1. The first question raised by the errors assigned on the action of the court involves the legal relations of the plaintiff and the employees of the defendant, whose alleged negligence in opening the switch in front of plaintiff’s engine is claimed to have been the proximate cause of the injury complained of. Were they fellow servants ?

The defendant owned, controlled, and operated' the tracks, switches, and appliances necessary for entrance to and egress from what is known as the Pennsylvania station in the city of Washington. By some arrangement between the defendant and the Southern Railway Company, an independent corporation, the latter ran its trains into the station, using the defendant’s tracks between the same, and its connection therewith at or near the Potomac river. The train .employees of the Southern Railway Company, whén running on defendant’s tracks, were subject to the rules, regulations, and orders of the latter. These rules and orders related to the movement of the trains, the observance of signals, and nothing more.

The law seems to be well settled that an arrangement of the kind between independent corporations does not make the employees of the owner and the licensee, respectively, fellow servants, so as to bring them under the rule of law applicable to such relations.
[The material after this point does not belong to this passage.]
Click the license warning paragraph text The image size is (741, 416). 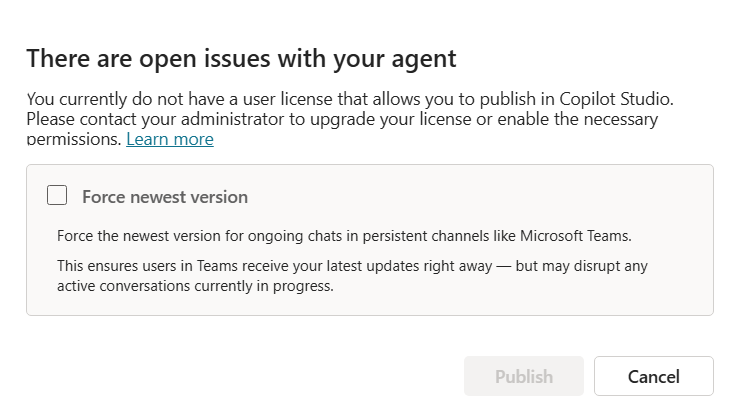[350, 119]
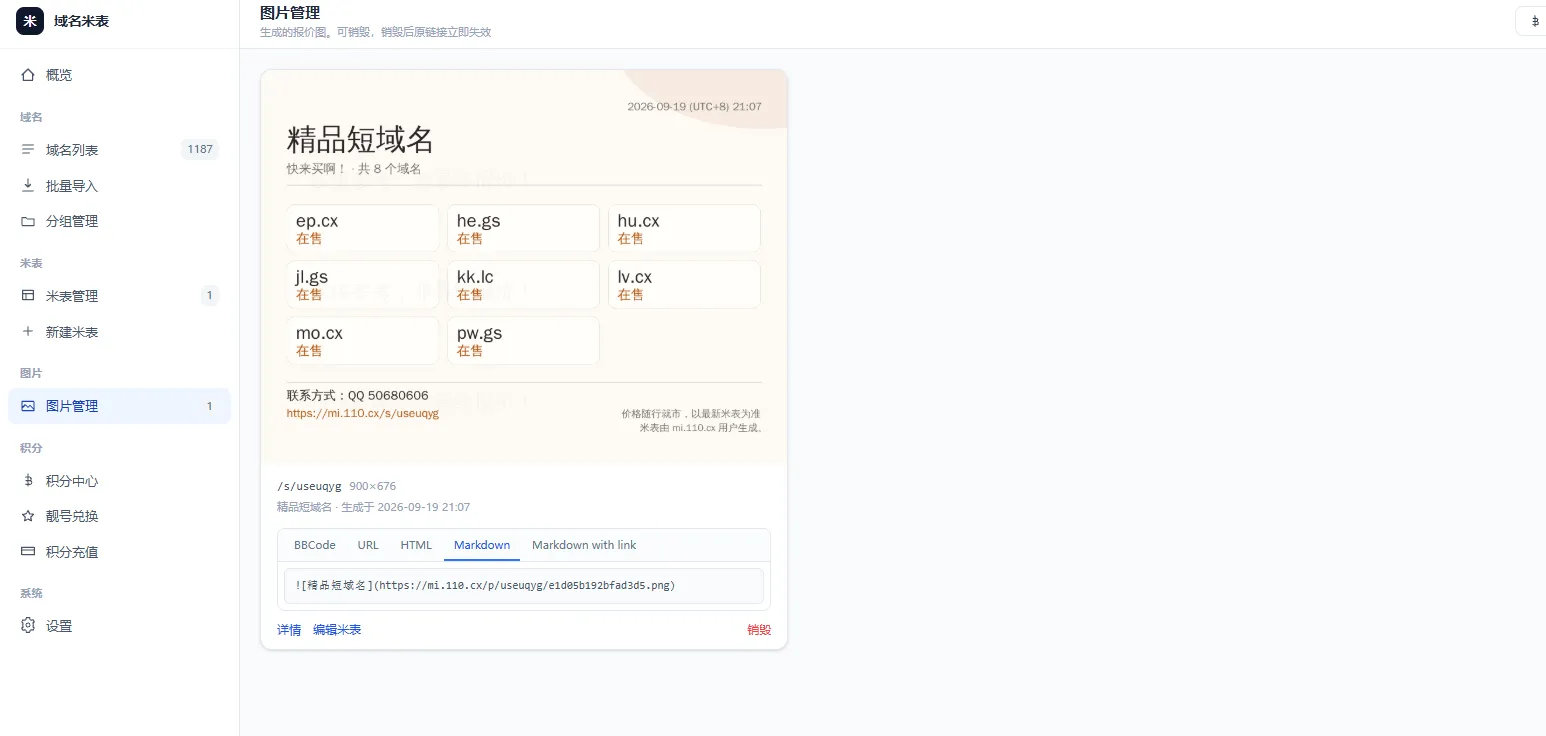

Philadelphia, W. & B. R. Co. v. State, 58 Md. 372; Kastl v. Wabash R. Co. 114 Mich. 53, 72 N. W. 28; Ziegler v. Danbury & N. R. Co. 52 Conn. 543, 555; Robertson v. Boston & A. R. Co. 160 Mass. 191, 35 N. E. 775; Re Merrill, 54 Vt. 200.

The judgment therefore cannot be supported on this ground.

• 2. The next question in due order is that relating to the alleged negligence of the defendant.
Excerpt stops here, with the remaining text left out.